The efficacy, safety, and related factors of bronchial artery embolization for hemoptysis: a systematic review and meta-analysis with subgroup analysis

Cardiovasc Diagn Ther. 2024 Oct 31;14(5):859-877. doi: 10.21037/cdt-24-157. Epub 2024 Oct 16.

Abstract

Background: Bronchial artery embolization (BAE) is a common and important way to manage hemoptysis. This study's purpose was to summarize the efficacy, safety, and related factors of BAE in the treatment of hemoptysis.

Methods: From January 2010 to August 2023, a systematic literature search was conducted in PubMed, EMBASE, Web of Science, and Cochrane Library databases. Original studies with BAE for hemoptysis were included, with no restrictions on language. The outcomes of interest were technical success rate, clinical success rate, recurrence rate, mortality rate, and major complication rate. Pooled proportions with 95% confidence intervals (CIs) were calculated using random-effects models. The Newcastle-Ottawa Scale (NOS) was employed for quality assessment. Factors such as publication year, region, sample size, amount of hemoptysis, etiology, and embolization materials were extracted for subgroup analyses. Additionally, sensitivity analyses and test for publication bias were conducted.
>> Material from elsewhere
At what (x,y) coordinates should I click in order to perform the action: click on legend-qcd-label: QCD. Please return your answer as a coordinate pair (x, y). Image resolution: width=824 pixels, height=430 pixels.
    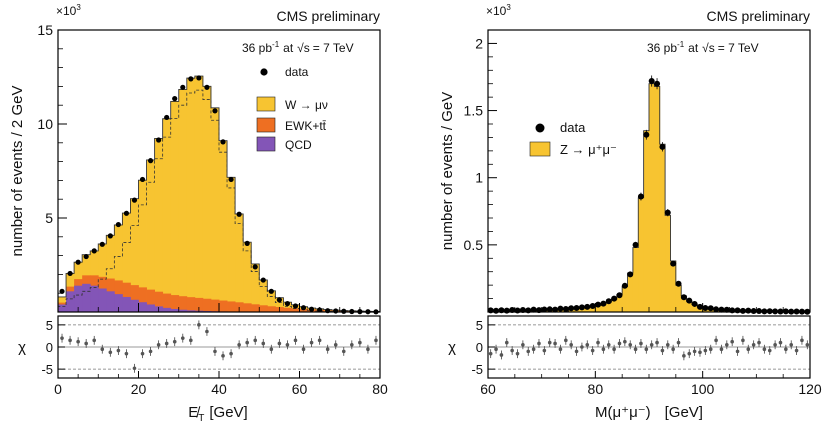
    Looking at the image, I should click on (298, 145).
Results: A total of 32 studies, including 6,032 patients, met our inclusion criteria. 27 studies were of high quality, while five of moderate quality. The results indicated the prevalence of technical success was 97.2% (95% CI: 95.1-98.8%) and 93.2% (95% CI: 90.3-95.7%) in clinical success. Hemoptysis recurrence and mortality rates after BAE were 24.8% (95% CI: 20.5-29.4%) and 2.3% (95% CI: 1.1-3.8%), respectively. Moreover, the pooled prevalence of major complication was 0.1% (95% CI: 0.0-0.4%). Subgroup analysis revealed that studies published after 2017 demonstrated a higher technical success rate and a lower recurrence rate. Massive hemoptysis showed a higher technical success rate but a lower clinical success rate. BAE also demonstrated superior efficacy in patients with bronchiectasis. The clinical success rate was significantly higher in patients with benign diseases than those with malignancies. Gelatin sponge (GS) showed poor embolization efficacy. N-butyl-2-cyanoacrylate (NBCA) and coils exhibited reduced recurrence rates, while NBCA displayed an even lower recurrence rate than non-absorbable particles. The study by Ishikawa et al. influenced the stability of the pooled major complication rate, and the sensitivity analysis confirmed the robustness of the remaining results.

Conclusions: BAE is safe and effective in treating different degrees of hemoptysis caused by benign and malignant lesions. Promising clinical efficacy was observed with NBCA as an embolic material for the treatment of hemoptysis. However, further conclusions should be investigated using evidence-based medicine.

Keywords: Bronchial artery embolization (BAE); embolization material; hemoptysis; meta-analysis; systematic review.